"How can you be so sure?" I asked her.

"Because what counts is what is in your head and in your heart," she said with sudden passion. "A person isn't his body. A person isn't what's on the outside."

38 "Rachel . . . I don't even remember what I looked like." I could see that she wanted to cry. But Rachel is a person with strength that runs all the way through her. Maybe that's why I came to see her. I needed someone to be sure. I wanted someone to let me borrow a little of their strength.

She went over to her nightstand and opened the drawer. She rummaged for a minute, then came back to me. She was holding a small photograph. She turned it so I could see.

It was me. The me I used to be.

"I didn't know you had a picture of me," I said.

She nodded. "It's not a great picture. In real life you look better."

"In real life," I echoed.

"Tobias, someday the Andalites will return. If they don't, we're all lost, all the human race. If they do come back, I know they'll have some way to return you to your own body."

"I wish I was sure," I said.

"I am sure," she said. She put every ounce of faith into those three words. She wanted me to believe. But I could see the tears that were threatening to well up in her eyes as she lied.

Like I said, hawks don't miss much.

39 CHAPTER 13

Talking to Rachel helped. A little, anyway. I spent the night in my little drawer in Jake's attic.

I spent the next day flying around, waiting for my friends to get out of school. In some ways, I realized, my situation wasn't all bad. For one thing, I had no homework. For another, I could fly. How many average kids can hit forty miles per hour in level flight and break eighty in a stoop - a dive?

I went to the beach and rode the thermals there. It was best where the cliffs pressed right up against the blue ocean.

I saw some prey, some mice and voles in the grass along the top of the cliff, but I ignored them. I was Tobias. I was human.

Jake had called a meeting for all of us for that evening in his room. Tom, Jake's brother, would be away at a meeting of The Sharing.

The Sharing is a "front" for the Yeerks. They pretend it's just some kind of Boy Scouts or whatever, but its real purpose is to recruit voluntary hosts for the Yeerks.

I've gotten into the habit of checking people's watches from up in the air. Also, you know how banks sometimes will have a big sign showing the time and temperature? Those are helpful, too.
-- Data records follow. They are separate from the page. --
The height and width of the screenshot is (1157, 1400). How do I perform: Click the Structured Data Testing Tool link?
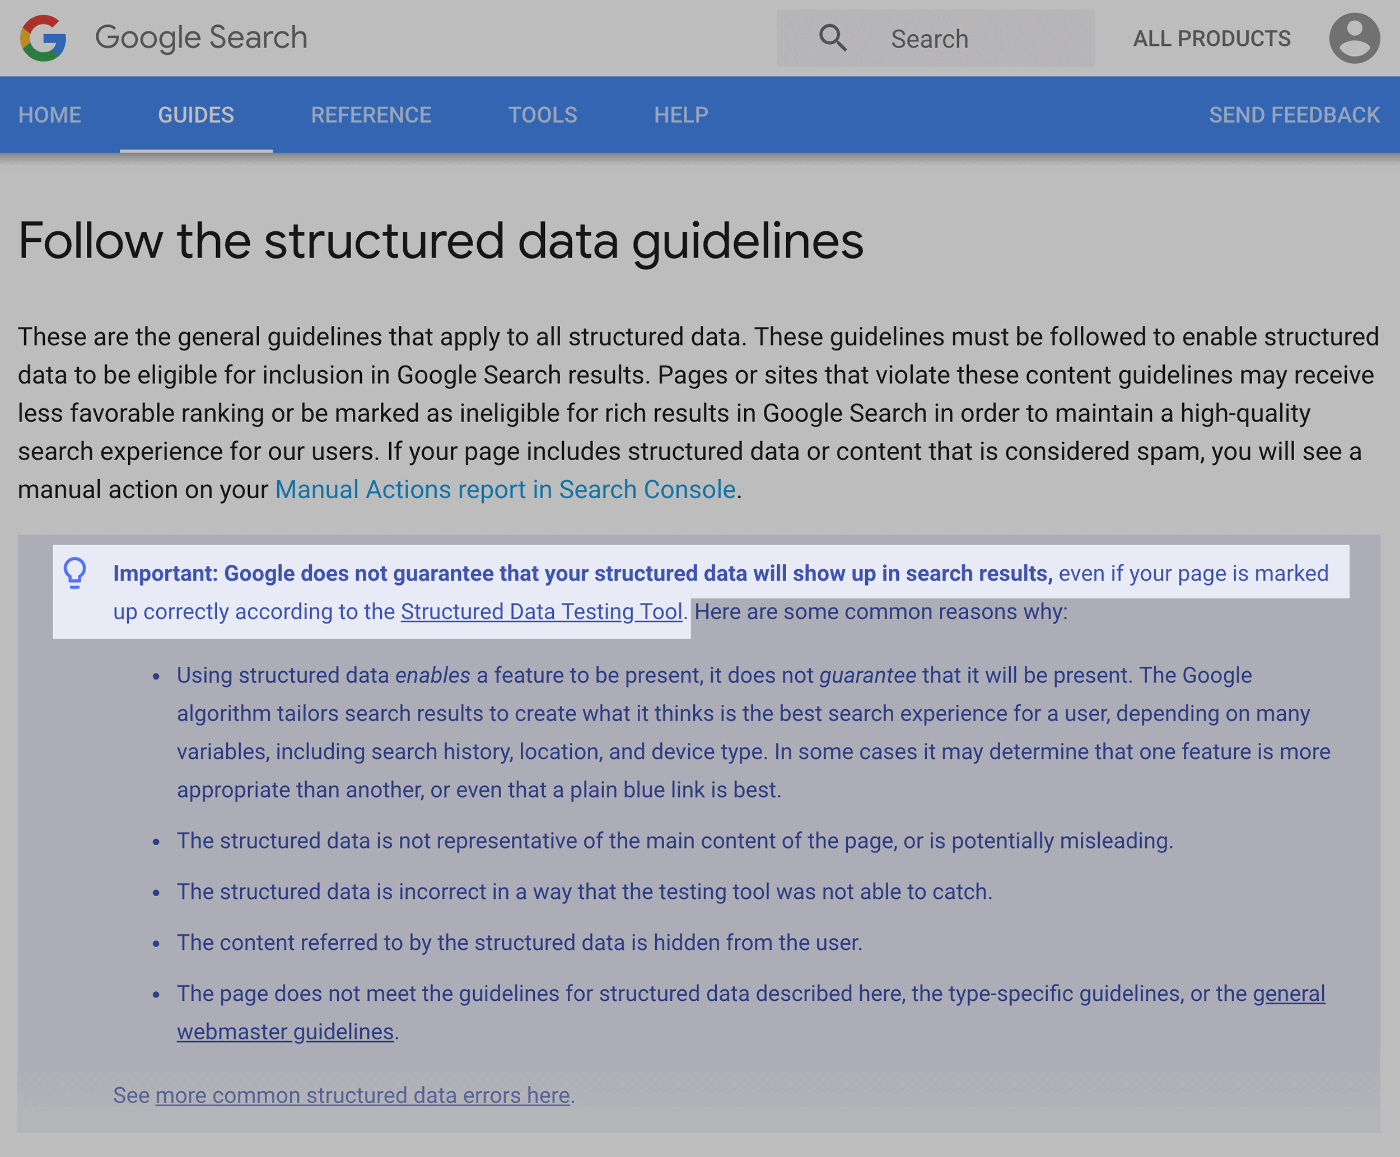tap(543, 610)
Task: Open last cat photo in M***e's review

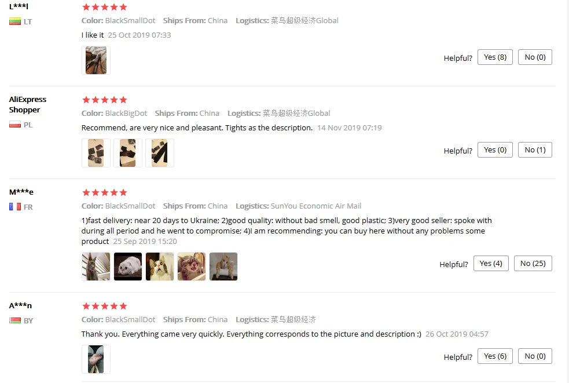Action: pos(223,267)
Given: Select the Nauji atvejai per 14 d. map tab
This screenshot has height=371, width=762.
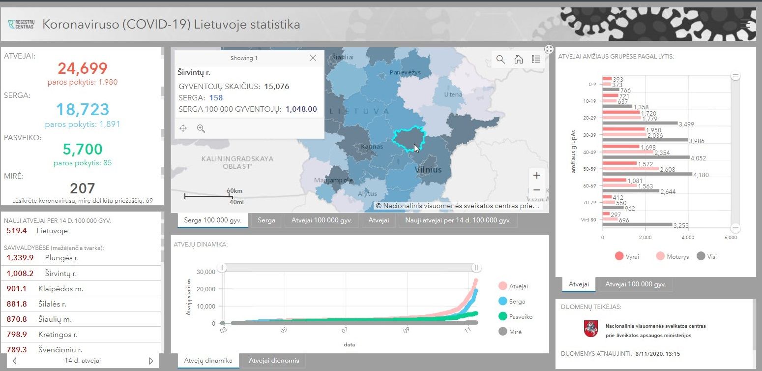Looking at the screenshot, I should (x=458, y=220).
It's strange the things you miss when you lose your human body. Like showers. Like really sleeping, all the way, totally passed out. Or like knowing what time it is.

In the afternoon I flew back to the school. I drifted around overhead till it let out. Then I waited till I saw Jake, Rachel, Cassie, and Marco come out. They came out separately. Marco had pointed out that it was bad security for them to be seen together all the time.
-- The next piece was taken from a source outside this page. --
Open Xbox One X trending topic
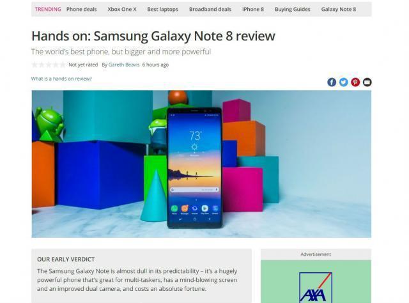pos(122,9)
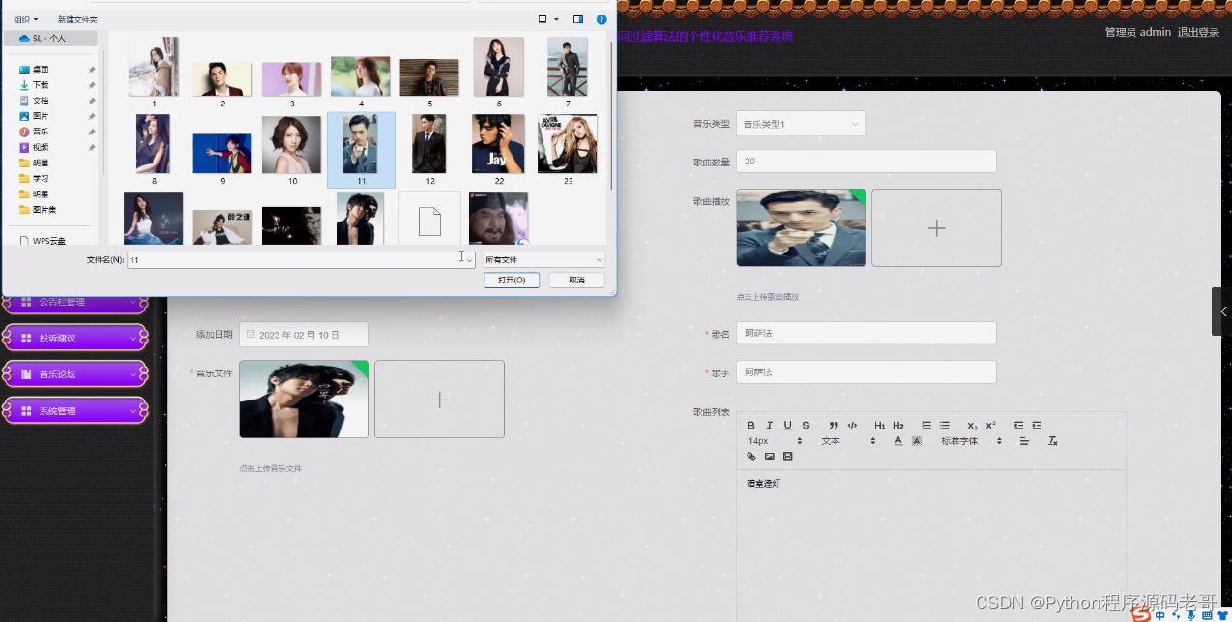
Task: Click the insert link icon in editor toolbar
Action: coord(750,456)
I followed the bus with Jake and Rachel in it. They lived closest, just a few blocks away from each other. Marco lived in some apartments on the other side of the boulevard. He lived with just his dad, since his mom drowned a few years ago.

Cassie had to travel farthest, out to the farm, which was about a mile from the others. For me it was about a three-minute flight.

Like I say, there are some good things about having wings. I guess really it's okay most of the time. Really.

I floated on a nice thermal above Jake's house, waiting for him to get home. I saw him get off the bus and go inside. I couldn't see Rachel from where I was because there were trees in the way, but I did see Marco for just a second or two.

I concentrated on watching my friends. That way I didn't notice the squirrels in the trees as much. Or the mice that poked their little noses from their holes and sniffed the air.

After a while I saw Tom leave Jake's house.

Tom looks just like Jake, only he's bigger and has shorter hair. I'd never really known Tom well. But it was during the doomed attempt to rescue him from the Yeerk pool that I was trapped.

40 He headed down the street, acting nonchalant. Then, a block away, a car pulled up and opened a door. He jumped in.

Off to his meeting of The Sharing.

After a while, I saw the others start to head for Jake's house. I could identify Rachel easily.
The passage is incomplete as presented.